[Start of Attachment]

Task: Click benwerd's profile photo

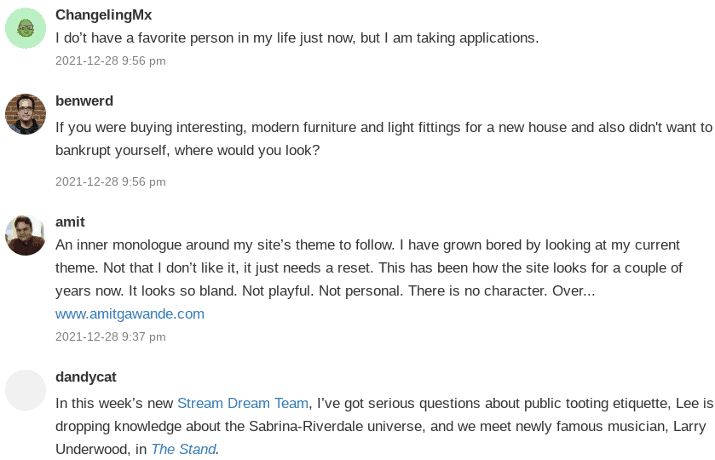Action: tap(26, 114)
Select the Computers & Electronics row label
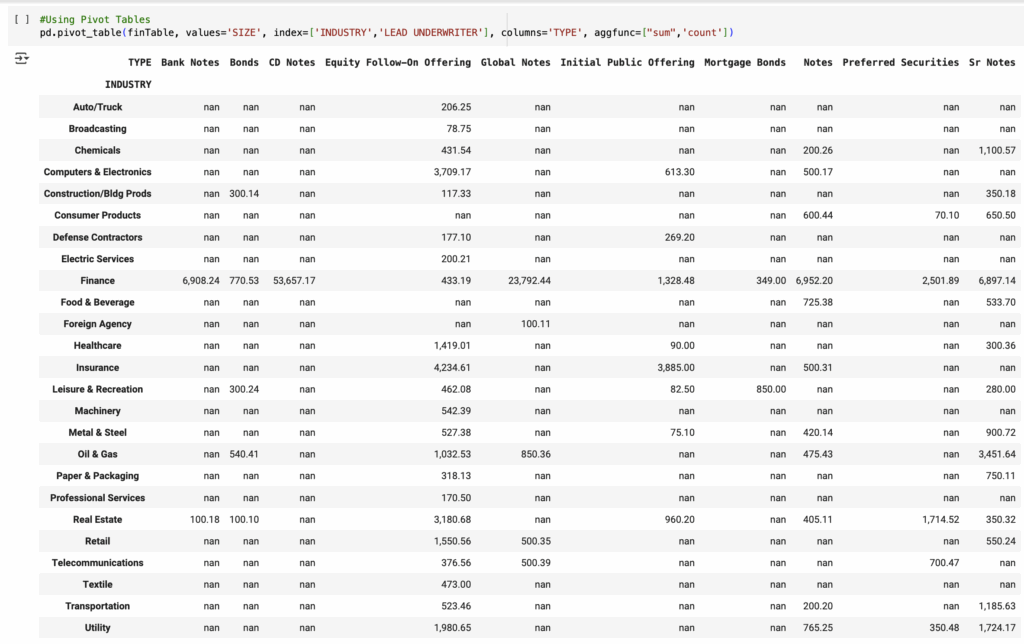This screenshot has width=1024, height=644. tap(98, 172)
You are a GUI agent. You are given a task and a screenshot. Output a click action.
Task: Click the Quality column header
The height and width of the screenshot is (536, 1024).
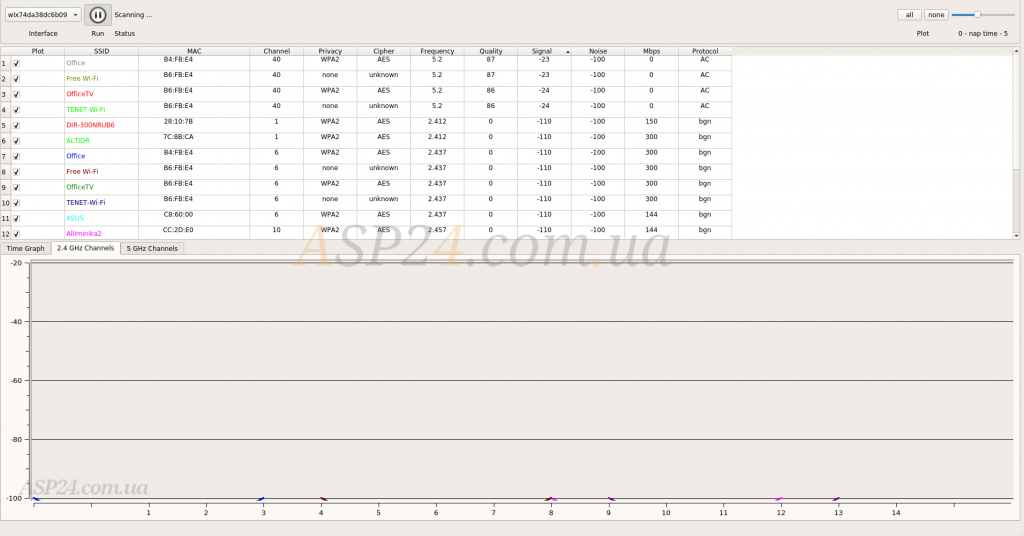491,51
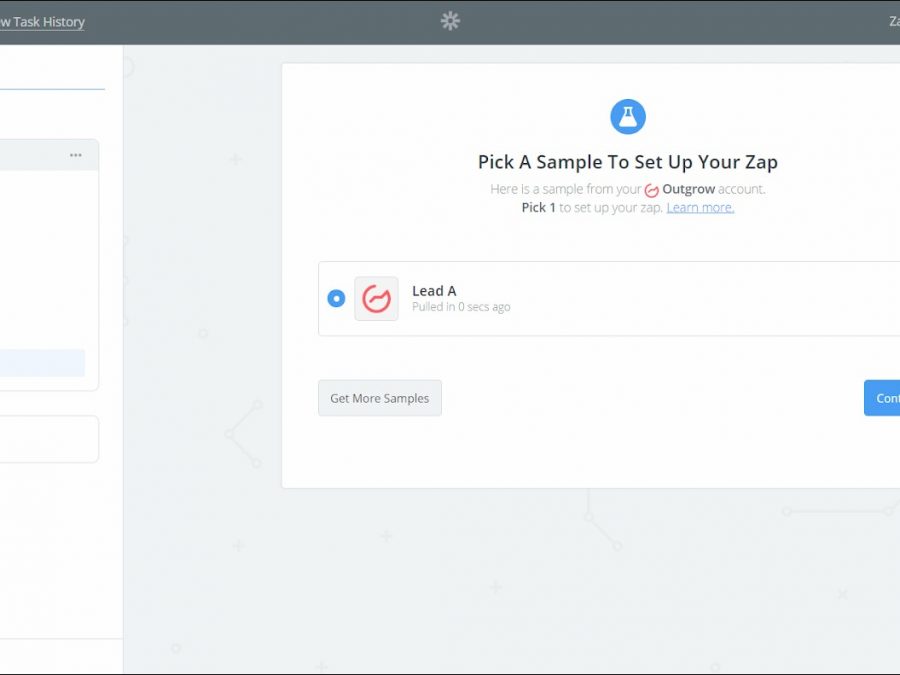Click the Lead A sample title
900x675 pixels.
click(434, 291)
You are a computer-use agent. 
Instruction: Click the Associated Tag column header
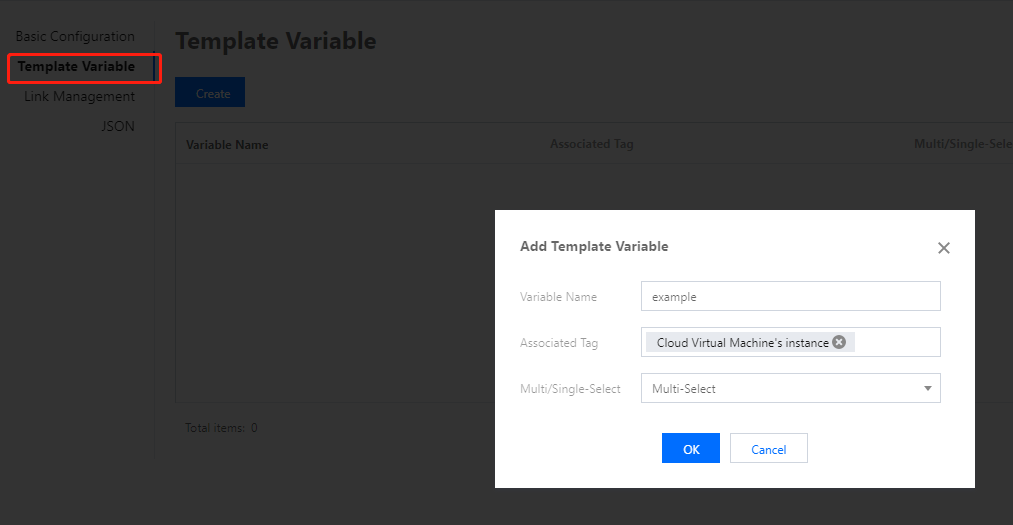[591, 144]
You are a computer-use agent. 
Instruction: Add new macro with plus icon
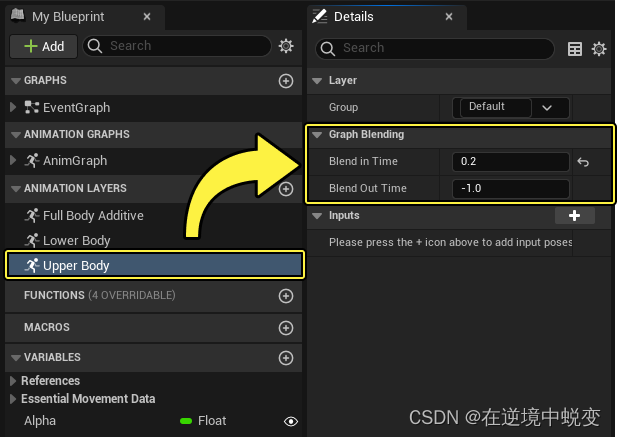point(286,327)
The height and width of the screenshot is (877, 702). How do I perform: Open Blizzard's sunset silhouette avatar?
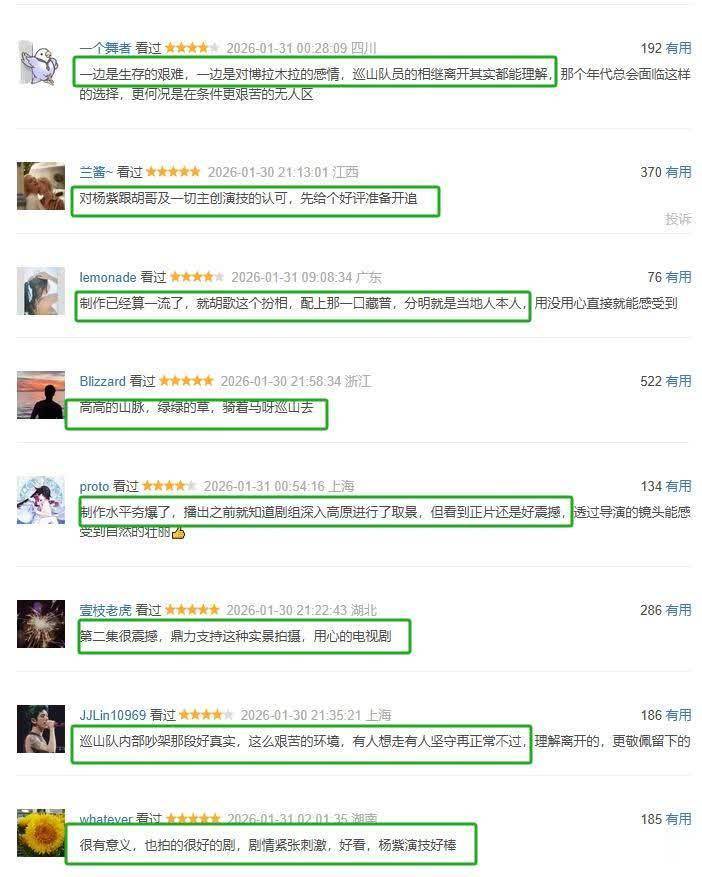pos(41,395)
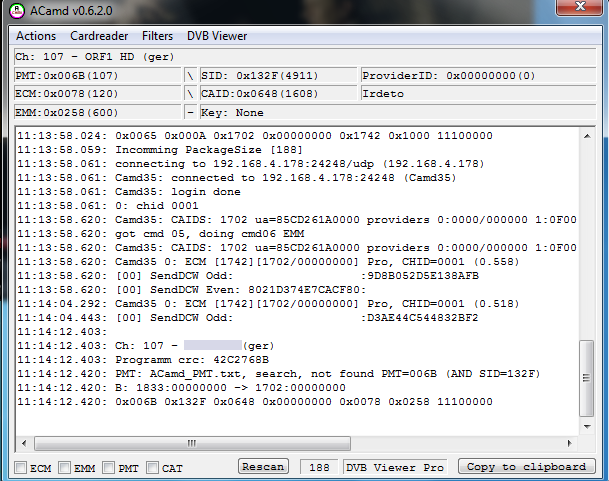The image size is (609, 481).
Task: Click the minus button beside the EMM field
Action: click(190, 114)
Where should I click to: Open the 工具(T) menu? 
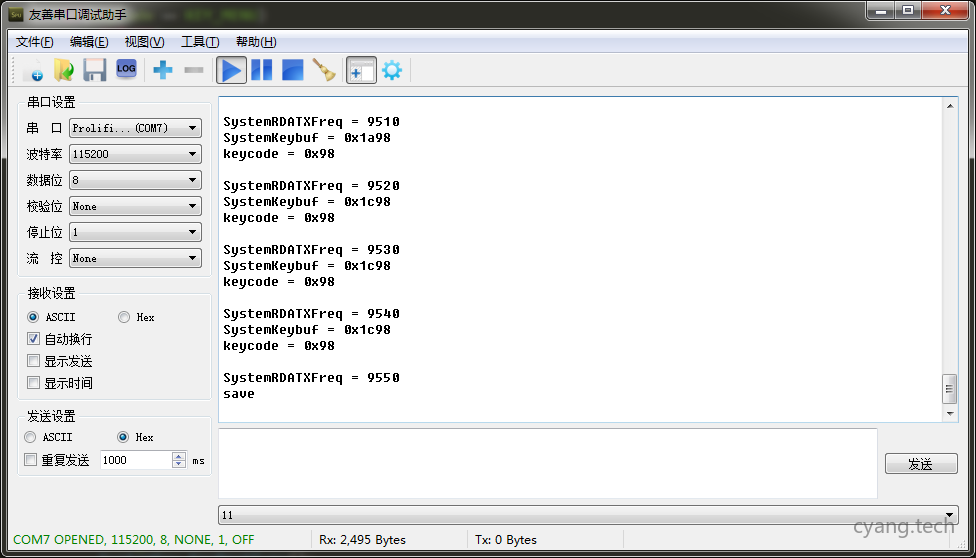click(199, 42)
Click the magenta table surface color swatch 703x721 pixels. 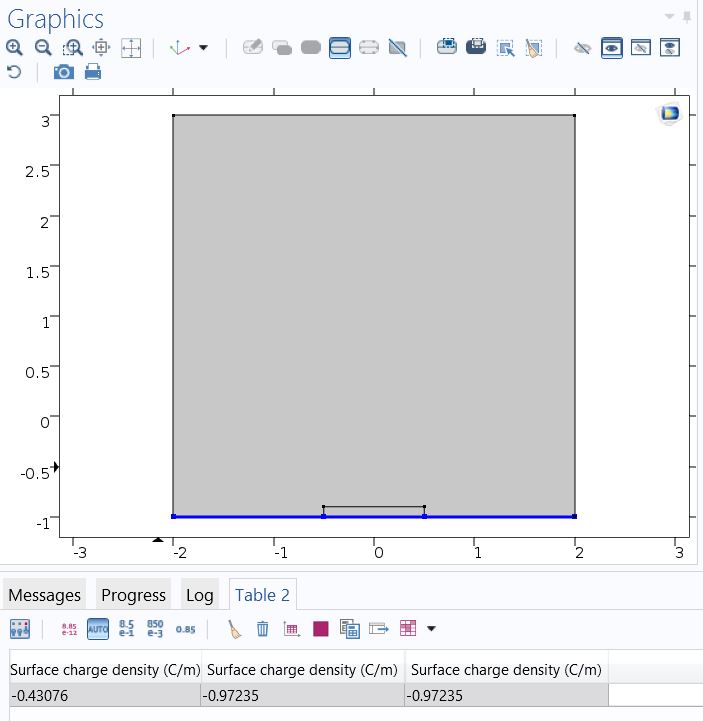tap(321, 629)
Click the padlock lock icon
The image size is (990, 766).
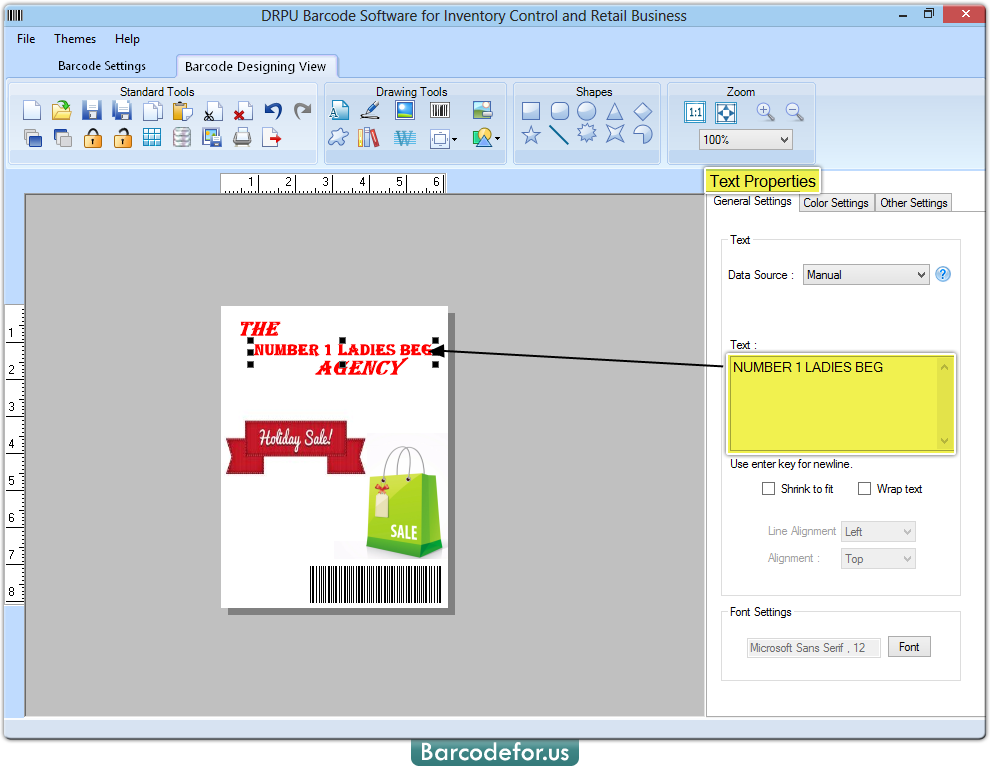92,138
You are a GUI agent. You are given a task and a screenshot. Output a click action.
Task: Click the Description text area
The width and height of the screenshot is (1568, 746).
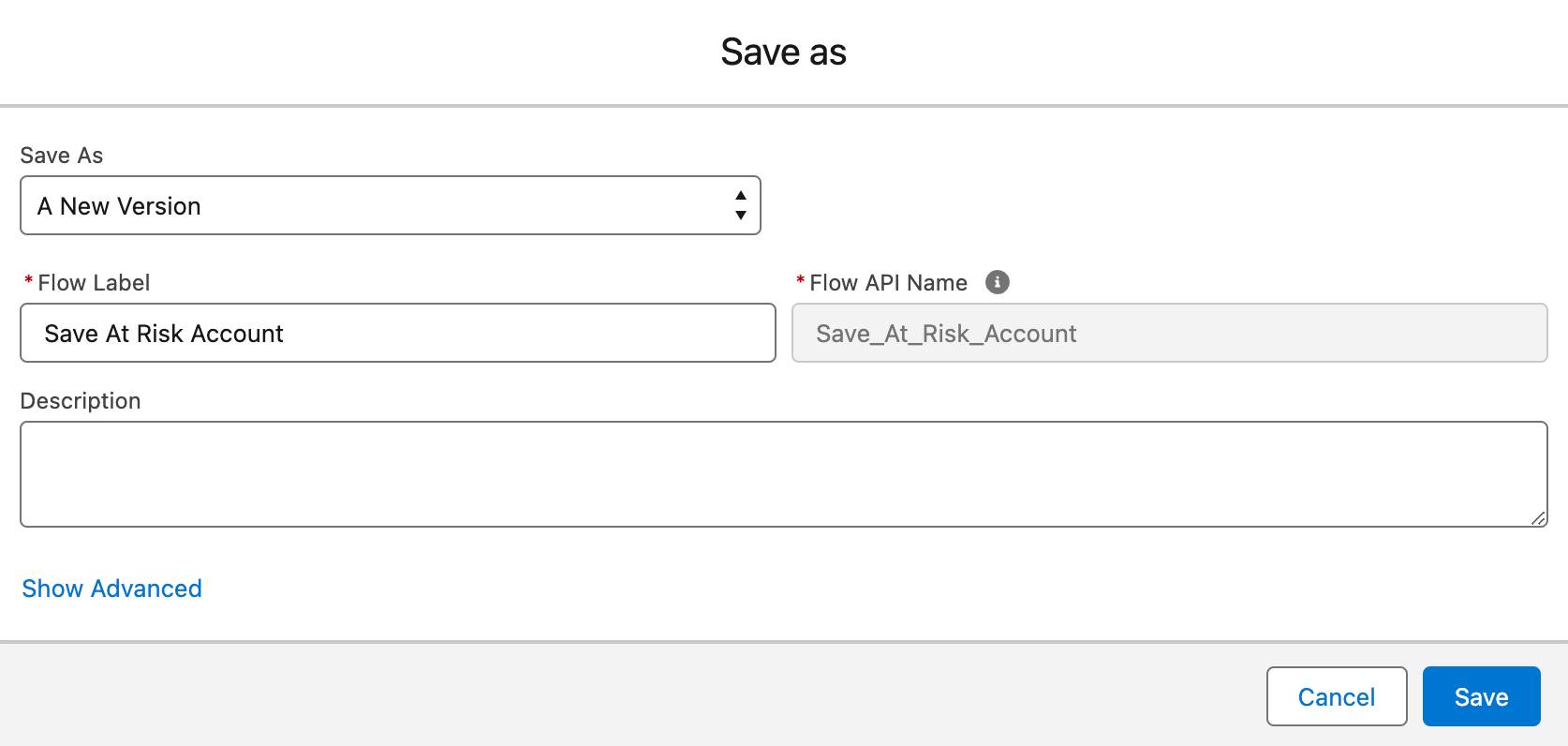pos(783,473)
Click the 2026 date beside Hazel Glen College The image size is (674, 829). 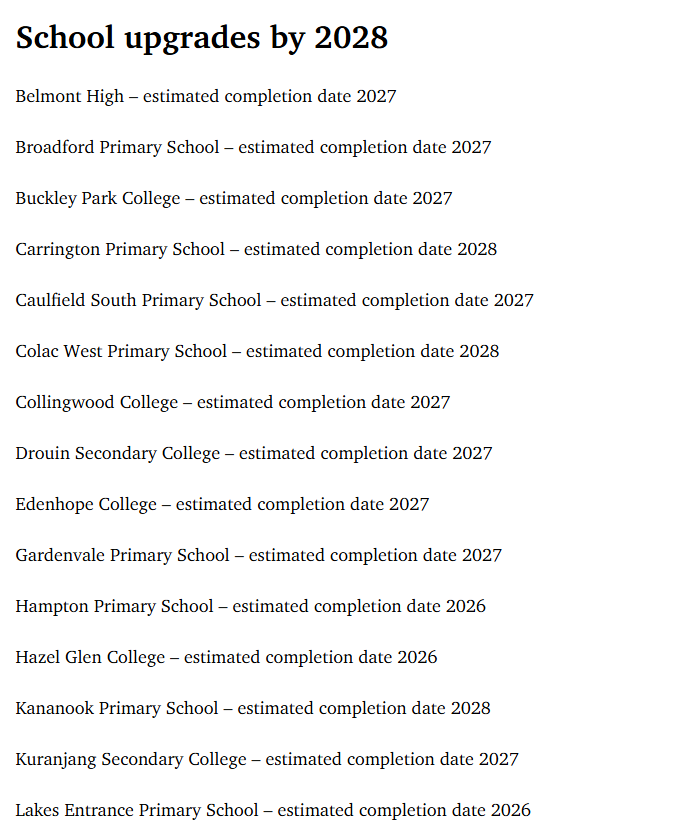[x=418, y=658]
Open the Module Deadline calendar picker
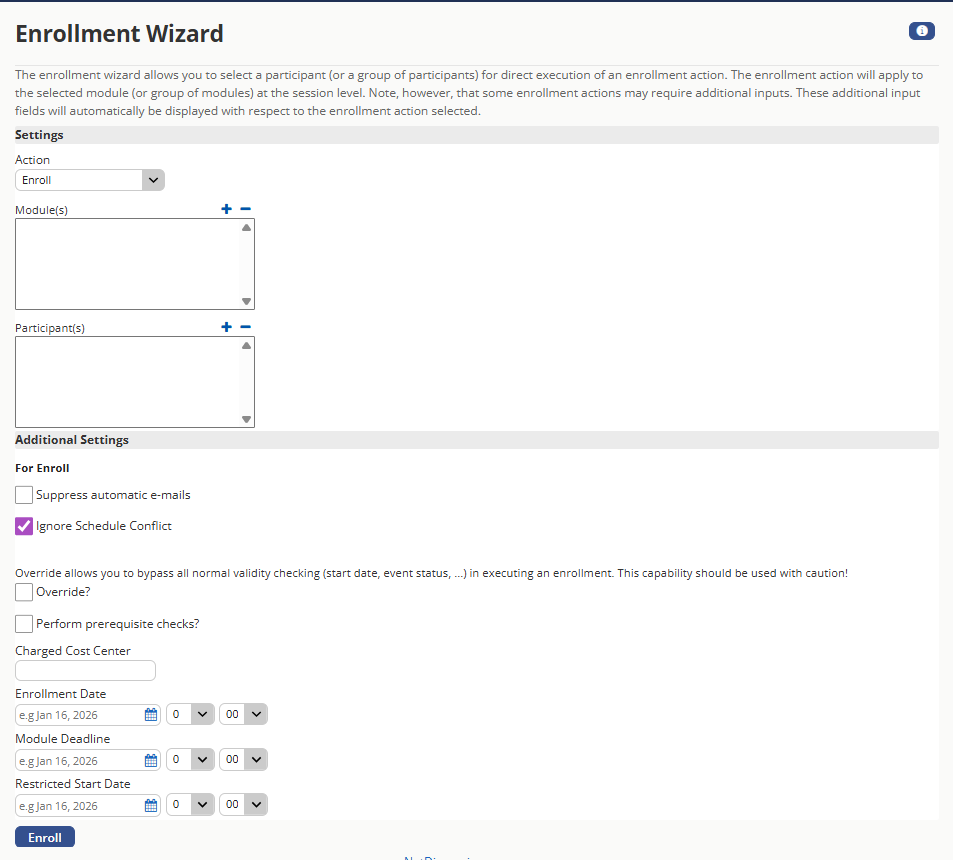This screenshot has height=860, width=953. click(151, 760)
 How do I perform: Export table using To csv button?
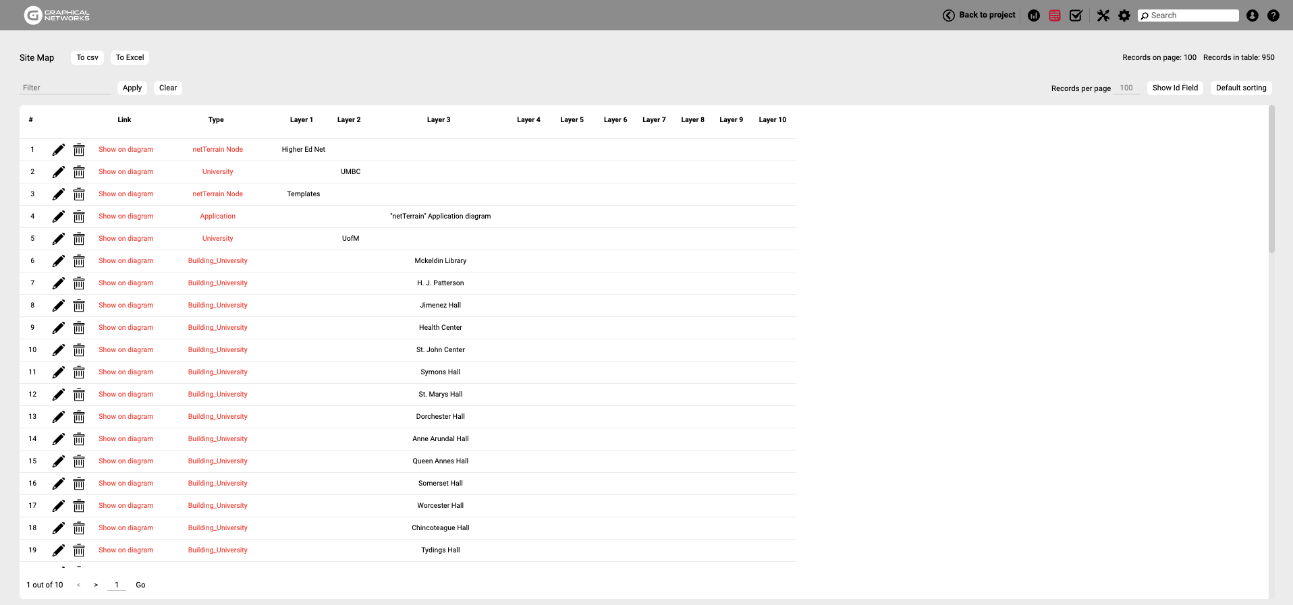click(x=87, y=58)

[End of Attachment]

## [What this task involves]
After locating the line with "Open the Module Deadline calendar picker", transcribe it and the rest of the data above exactly as written, without any picture.

## [Completed task]
Open the Module Deadline calendar picker
This screenshot has height=860, width=953. click(151, 760)
 How do I perform: Export table using To csv button?
click(x=87, y=58)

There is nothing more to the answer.